II. Bas les masques

- Tu ne peux pas finir comme ça ! me lance Letizia, la tasse de café serrée dans sa main.

- Bonjour, ça va toi ? je lui réponds, le corps encore ruisselant de mon plongeon matinal.

- Ton cahier, tu te rends compte que tu ne peux pas finir comme ça ! Tu l'as d'ailleurs écrit : c'est bâclé !

Ces lignes ? Elle n'a quand même pas ... Pas elle ?

- Tu as lu mon cahier ?

- Ce n'est pas la question.

- Si justement c'est ma question ! Ce cahier, c'est ... c'est ma vie privée ... et toi tu as osé ... tu t'es permis de ...

- Permis de quoi ? De venir à ta rescousse ? C'est ça que tu me reproches ?

Je m'arrête net, atteinte en plein cœur, une larme sur ma joue.

- Ecoute Estelle, peut-être je n'aurai pas dû. Mais je voulais comprendre. Et toi ... cherchant ses mots ... toi tu ne dis rien.

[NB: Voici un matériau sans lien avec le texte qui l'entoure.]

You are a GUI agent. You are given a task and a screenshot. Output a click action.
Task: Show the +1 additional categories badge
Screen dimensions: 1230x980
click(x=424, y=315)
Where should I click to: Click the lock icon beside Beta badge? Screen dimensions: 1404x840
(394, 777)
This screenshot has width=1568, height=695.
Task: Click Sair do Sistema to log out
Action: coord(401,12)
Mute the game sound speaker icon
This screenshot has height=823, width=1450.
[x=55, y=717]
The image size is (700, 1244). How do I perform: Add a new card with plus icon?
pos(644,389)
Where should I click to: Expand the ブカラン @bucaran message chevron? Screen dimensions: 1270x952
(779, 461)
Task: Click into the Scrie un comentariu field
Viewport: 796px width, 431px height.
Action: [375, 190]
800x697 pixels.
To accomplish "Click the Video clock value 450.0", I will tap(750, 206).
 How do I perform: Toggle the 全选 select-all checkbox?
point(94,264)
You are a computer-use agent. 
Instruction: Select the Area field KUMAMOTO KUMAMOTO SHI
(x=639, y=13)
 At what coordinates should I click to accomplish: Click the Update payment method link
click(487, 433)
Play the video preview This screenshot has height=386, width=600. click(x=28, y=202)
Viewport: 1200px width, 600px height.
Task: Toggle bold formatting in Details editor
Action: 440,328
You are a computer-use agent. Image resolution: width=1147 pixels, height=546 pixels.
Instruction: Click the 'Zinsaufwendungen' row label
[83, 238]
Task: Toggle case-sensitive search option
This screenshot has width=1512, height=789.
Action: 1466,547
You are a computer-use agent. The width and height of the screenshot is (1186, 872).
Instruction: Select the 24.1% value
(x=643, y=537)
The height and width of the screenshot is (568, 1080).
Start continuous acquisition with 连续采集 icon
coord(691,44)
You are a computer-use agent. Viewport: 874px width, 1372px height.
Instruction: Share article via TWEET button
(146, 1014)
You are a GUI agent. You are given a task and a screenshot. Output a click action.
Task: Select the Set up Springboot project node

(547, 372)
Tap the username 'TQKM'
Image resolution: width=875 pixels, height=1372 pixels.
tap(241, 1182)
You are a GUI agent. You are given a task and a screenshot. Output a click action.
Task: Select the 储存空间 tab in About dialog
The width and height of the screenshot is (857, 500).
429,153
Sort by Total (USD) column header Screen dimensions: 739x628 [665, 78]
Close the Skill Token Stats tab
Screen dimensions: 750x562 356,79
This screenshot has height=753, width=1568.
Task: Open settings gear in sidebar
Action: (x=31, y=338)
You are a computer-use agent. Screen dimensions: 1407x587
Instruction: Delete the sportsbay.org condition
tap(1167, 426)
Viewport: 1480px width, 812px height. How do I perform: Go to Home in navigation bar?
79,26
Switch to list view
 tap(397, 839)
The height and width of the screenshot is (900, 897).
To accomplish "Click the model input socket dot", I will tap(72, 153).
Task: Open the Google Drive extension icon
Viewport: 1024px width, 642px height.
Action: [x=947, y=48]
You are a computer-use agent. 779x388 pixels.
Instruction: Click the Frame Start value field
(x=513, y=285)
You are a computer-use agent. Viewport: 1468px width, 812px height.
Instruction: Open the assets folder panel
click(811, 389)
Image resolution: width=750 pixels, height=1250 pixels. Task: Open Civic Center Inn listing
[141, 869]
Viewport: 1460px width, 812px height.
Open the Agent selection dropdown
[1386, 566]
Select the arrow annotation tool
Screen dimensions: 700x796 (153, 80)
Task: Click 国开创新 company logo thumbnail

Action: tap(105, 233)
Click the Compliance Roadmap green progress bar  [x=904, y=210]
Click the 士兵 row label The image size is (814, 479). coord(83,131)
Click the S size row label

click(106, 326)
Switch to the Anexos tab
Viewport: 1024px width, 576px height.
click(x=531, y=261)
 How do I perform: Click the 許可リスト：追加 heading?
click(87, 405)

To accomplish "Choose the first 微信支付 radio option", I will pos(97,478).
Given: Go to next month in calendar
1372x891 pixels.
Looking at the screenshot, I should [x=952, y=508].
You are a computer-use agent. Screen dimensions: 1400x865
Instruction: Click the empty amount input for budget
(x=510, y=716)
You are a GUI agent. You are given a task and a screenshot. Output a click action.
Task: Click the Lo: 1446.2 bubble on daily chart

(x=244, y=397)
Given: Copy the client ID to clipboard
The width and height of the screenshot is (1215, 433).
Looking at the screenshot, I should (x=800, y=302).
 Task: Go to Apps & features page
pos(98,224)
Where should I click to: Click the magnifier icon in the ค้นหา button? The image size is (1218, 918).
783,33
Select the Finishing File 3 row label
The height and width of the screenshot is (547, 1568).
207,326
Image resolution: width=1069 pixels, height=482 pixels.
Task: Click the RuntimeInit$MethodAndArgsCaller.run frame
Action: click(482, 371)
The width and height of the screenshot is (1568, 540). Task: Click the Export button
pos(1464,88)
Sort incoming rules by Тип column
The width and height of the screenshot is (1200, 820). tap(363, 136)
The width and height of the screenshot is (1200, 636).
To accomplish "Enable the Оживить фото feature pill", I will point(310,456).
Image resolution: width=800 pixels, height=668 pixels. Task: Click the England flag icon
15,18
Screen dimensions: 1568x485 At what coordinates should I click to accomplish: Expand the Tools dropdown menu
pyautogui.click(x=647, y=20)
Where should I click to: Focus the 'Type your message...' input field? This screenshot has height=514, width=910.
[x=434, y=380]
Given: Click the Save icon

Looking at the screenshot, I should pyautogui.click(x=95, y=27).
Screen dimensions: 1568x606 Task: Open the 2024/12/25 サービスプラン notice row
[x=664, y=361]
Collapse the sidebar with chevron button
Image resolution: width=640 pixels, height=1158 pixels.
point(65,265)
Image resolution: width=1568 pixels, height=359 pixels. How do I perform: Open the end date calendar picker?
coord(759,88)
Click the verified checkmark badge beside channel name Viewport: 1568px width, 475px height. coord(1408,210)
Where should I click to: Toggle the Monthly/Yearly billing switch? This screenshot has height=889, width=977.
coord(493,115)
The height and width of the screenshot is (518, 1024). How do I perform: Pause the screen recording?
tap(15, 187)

- Je n'ai pas envie de m'étaler, en effet.

- Estelle, on se connaît maintenant depuis plusieurs jours. Est-ce que tu crois que je te voudrais du mal ?

- Non.

- Est-ce que tu crois que c'est normal de faire des cauchemars toutes les nuits ?

- Comment tu ... ?

- Timothé t'aime bien, mais il aime aussi dormir !

- Désolée. Si tu veux, je dors dans le carré à partir de maintenant.

- Ca ne réglera pas le problème.

- Il n'y a rien à régler. C'est fini.

- Je ne crois pas. Les ecchymoses ont peut-être disparu, mais tu as toujours une blessure. Et ça, je crois qu'il faut que tu l'acceptes.

- ...

- Tu n'es pas obligée de me raconter ce qui s'est passé. Dans le fond, ça ne m'intéresse pas. Moi, la Estelle que je connais, elle est vivante, elle est drôle et elle est sérieuse. Les enfants t'adorent. Mais si tu veux passer à autre chose, il faut le faire sortir. Ne surtout pas l'enfouir. Alors pourquoi pas le raconter sur ton cahier ? Qui sait, celui à qui tu dédies ces lignes saura peut-être t'aider. Et puis, tu lui dois la vérité, non ?

- Quelle vérité ? Tu crois que c'est une histoire sordide qu'il veut lire ?

- Comment saura-t-il que tu ne lui as pas menti plusieurs fois ? Pourquoi croirait-il plus ce que tu as fait pour cette Mexicaine plutôt que cette fin à l'eau de rose que tu lui sers ?

- Je ne peux pas Letizia.

- Tu ne PEUX pas ou tu ne VEUX pas ?

- ...

- Tu ne veux pas abîmer ton image d'héroïne sur papier glacé, c'est ça ? Tu as tort, ce ne sont pas les victoires qui rendent les gens humains, mais leurs défaites.

- C'est pas ça. Ce qu'il pense de moi le lecteur, je m'en fiche, c'est juste que ... je veux pas parler de ce qui s'est passé. Je veux oublier tout ça, et vite. Si je l'écris, ce sera gravé dans le marbre et ...

J'ai la gorge serrée, une boule dans ma poitrine, c'est con, il fait beau, le paysage est magnifique, l'eau est d'un clair.